The marginal cost (in dollars per square foot) of installing \( x \) square feet of kitchen countertop is given by \( \mathrm{C}^{\prime}(\mathrm{x})=\mathrm{x}^{\frac{5}{6}} \) a) Find the cost of installing \( 60 \mathrm{ft}^{2} \) of countertop. b) Find the cost of installing an extra \( 13 \mathrm{ft}^{2} \) of countertop after \( 60 \mathrm{ft}^{2} \) have already been installed. a) Set up the integral for the cost of installing \( 60 \mathrm{ft}^{2} \) of countertop. c( 60\( )=\int_{0} \square \mathrm{dx} \)

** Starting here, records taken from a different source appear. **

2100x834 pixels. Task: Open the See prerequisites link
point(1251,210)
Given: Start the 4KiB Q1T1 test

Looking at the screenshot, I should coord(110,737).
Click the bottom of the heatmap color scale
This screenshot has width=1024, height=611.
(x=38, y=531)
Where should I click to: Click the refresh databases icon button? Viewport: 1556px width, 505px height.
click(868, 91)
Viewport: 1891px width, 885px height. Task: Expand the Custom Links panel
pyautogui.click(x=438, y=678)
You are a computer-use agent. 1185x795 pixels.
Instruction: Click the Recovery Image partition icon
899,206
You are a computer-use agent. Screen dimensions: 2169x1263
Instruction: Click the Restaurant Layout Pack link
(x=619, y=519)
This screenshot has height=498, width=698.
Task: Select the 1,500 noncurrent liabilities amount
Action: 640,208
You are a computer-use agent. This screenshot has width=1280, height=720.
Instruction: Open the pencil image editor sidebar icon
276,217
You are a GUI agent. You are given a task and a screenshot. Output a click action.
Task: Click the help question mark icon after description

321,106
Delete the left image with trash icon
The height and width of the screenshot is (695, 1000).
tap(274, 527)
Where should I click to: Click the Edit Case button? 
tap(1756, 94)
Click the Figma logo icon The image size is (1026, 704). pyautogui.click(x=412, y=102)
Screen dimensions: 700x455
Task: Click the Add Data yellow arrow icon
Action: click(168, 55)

To find the cost of installing \( 60 \, \text{ft}^2 \) of kitchen countertop, we need to integrate the marginal cost function \( C'(x) = x^{\frac{5}{6}} \) from \( 0 \) to \( 60 \). ### a) Set up the integral for the cost of installing \( 60 \, \text{ft}^2 \) of countertop. The cost function \( C(x) \) can be found by integrating the marginal cost function: \[ C(60) = \int_{0}^{60} C'(x) \, dx = \int_{0}^{60} x^{\frac{5}{6}} \, dx \] ### b) Find the cost of installing \( 60 \, \text{ft}^2 \) of countertop. Now we will evaluate the integral: \[ C(60) = \int_{0}^{60} x^{\frac{5}{6}} \, dx \] To compute this integral, we first find the antiderivative of \( x^{\frac{5}{6}} \): \[ \int x^{\frac{5}{6}} \, dx = \frac{x^{\frac{5}{6} + 1}}{\frac{5}{6} + 1} = \frac{x^{\frac{11}{6}}}{\frac{11}{6}} = \frac{6}{11} x^{\frac{11}{6}} \] Now we evaluate this from \( 0 \) to \( 60 \): \[ C(60) = \left[ \frac{6}{11} x^{\frac{11}{6}} \right]_{0}^{60} = \frac{6}{11} (60^{\frac{11}{6}} - 0^{\frac{11}{6}}) \] Calculating \( 60^{\frac{11}{6}} \): \[ 60^{\frac{11}{6}} = (60^{\frac{1}{6}})^{11} = 60^{1.8333} \approx 1030.4 \quad \text{(using a calculator)} \] Thus, \[ C(60) = \frac{6}{11} \cdot 1030.4 \approx 561.2 \] So, the cost of installing \( 60 \, \text{ft}^2 \) of countertop is approximately **$561.20**. ### c) Find the cost of installing an extra \( 13 \, \text{ft}^2 \) of countertop after \( 60 \, \text{ft}^2 \) have already been installed. To find the cost of installing an additional \( 13 \, \text{ft}^2 \) after \( 60 \, \text{ft}^2 \), we need to evaluate the integral from \( 60 \) to \( 73 \): \[ C(73) - C(60) = \int_{60}^{73} C'(x) \, dx = \int_{60}^{73} x^{\frac{5}{6}} \, dx \] Calculating this integral: \[ \int_{60}^{73} x^{\frac{5}{6}} \, dx = \left[ \frac{6}{11} x^{\frac{11}{6}} \right]_{60}^{73} \] Now we need to calculate \( 73^{\frac{11}{6}} \): \[ 73^{\frac{11}{6}} \approx 1130.4 \quad \text{(using a calculator)} \] Now we can evaluate: \[ C(73) - C(60) = \frac{6}{11} (73^{\frac{11}{6}} - 60^{\frac{11}{6}}) = \frac{6}{11} (1130.4 - 1030.4) = \frac{6}{11} \cdot 100 \] Calculating this gives: \[ C(73) - C(60) = \frac{600}{11} \approx 54.55 \] So, the cost of installing an extra \( 13 \, \text{ft}^2 \) of countertop after \( 60 \, \text{ft}^2 \) have already been installed is approximately **$54.55**.